Can you condense the paragraph of the passage on Democrats and communism that starts "By the early seventies" into a short bulleted list of its main points?

# Supplied passage

━━━━━━━━━━━━━━━━━━━━

By contrast, Atkinson said our ally, the anti-communist Chiang Kai-shek, operated “a moribund, corrupt regime that is more concerned with maintaining its political supremacy than driving the Japanese out of China.”
10

Meanwhile, Soviet agents working for the Roosevelt and Truman administrations (Harry Dexter White, Solomon Adler, and Lauchlin Currie), as well as Soviet sympathizer John Stewart Service, conspired to send damaging information back to Washington about Chiang Kai-shek. Most damagingly, they blocked a crucial gold shipment to Chiang’s Nationalist government as it was being besieged by Mao’s communists.

American liberals were hysterically opposed to war with Germany—as long as Stalin was allied with Hitler. Only when Germany attacked Mother Russia were these stone-cold pacifists seized with war fever.

Back in the halcyon fifties, Democrats were merely obtuse about communist dictatorships. For example, Truman’s secretary of state Dean Acheson casually announced at the National Press Club in January 1950 that America would not defend South Korea—leading, like night into day, to a Soviet-backed invasion from the North five months later.
11
But by 1970, Robert Scheer—later a Democratic candidate for Congress and a longtime
Los Angeles Times
columnist—would return
from a fact-finding mission to North Korea proclaiming he had seen the future that works.
12

Key Obama advisers Bernardine Dohrn and William Ayers, frequent
New York Times
contributor Todd Gitlin, and future Democratic officeholder Tom Hayden openly supported a communist takeover of Southeast Asia. They were given warm audiences with Cambodian and Vietnamese communists in Cuba—as well as with Democrats in Congress.

By the early seventies, the whole Democratic Party was getting mouthier about defending communist mobs around the globe. For years, liberal Democrats in Congress had been trying to amend spending bills with resolutions that would cut off all aid to the anti-communist governments of Cambodia and Vietnam. This wasn’t about ending the war: Nixon had negotiated a cease-fire in 1973, and there hadn’t been an American soldier in Vietnam for two years. Our allies in South Vietnam and Cambodia only needed material support to hold off the communist onslaught.

━━━━━━━━━━━━━━━━━━━━

# Supplied data

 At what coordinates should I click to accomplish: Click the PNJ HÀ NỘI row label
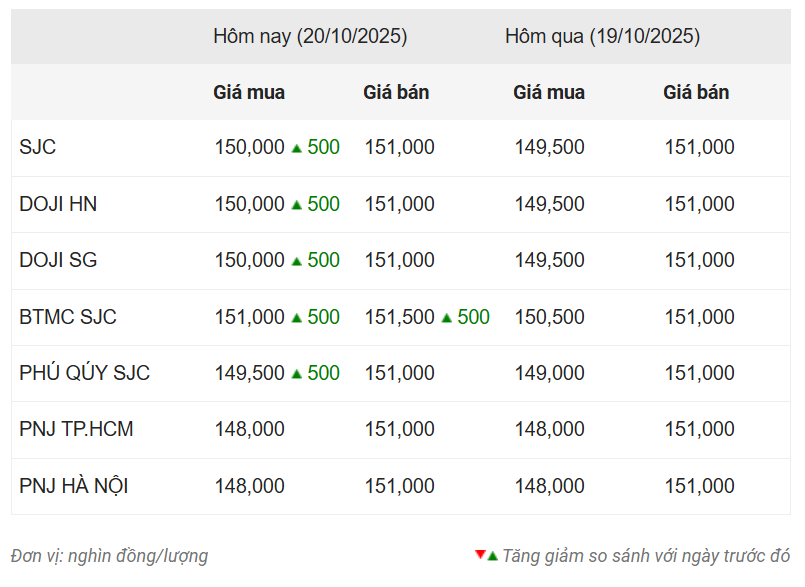coord(74,487)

━━━━━━━━━━━━━━━━━━━━

# Response to this task
- By the early 1970s, the whole Democratic Party was growing more outspoken in defending communist mobs around the world.
- For years, liberal Democrats in Congress had tried to attach resolutions to spending bills that would cut off all aid to the anti-communist governments of Cambodia and Vietnam.
- This was not about ending the war: Nixon had negotiated a cease-fire in 1973, and no American soldier had been in Vietnam for two years.
- America's allies in South Vietnam and Cambodia needed only material support to hold off the communist onslaught.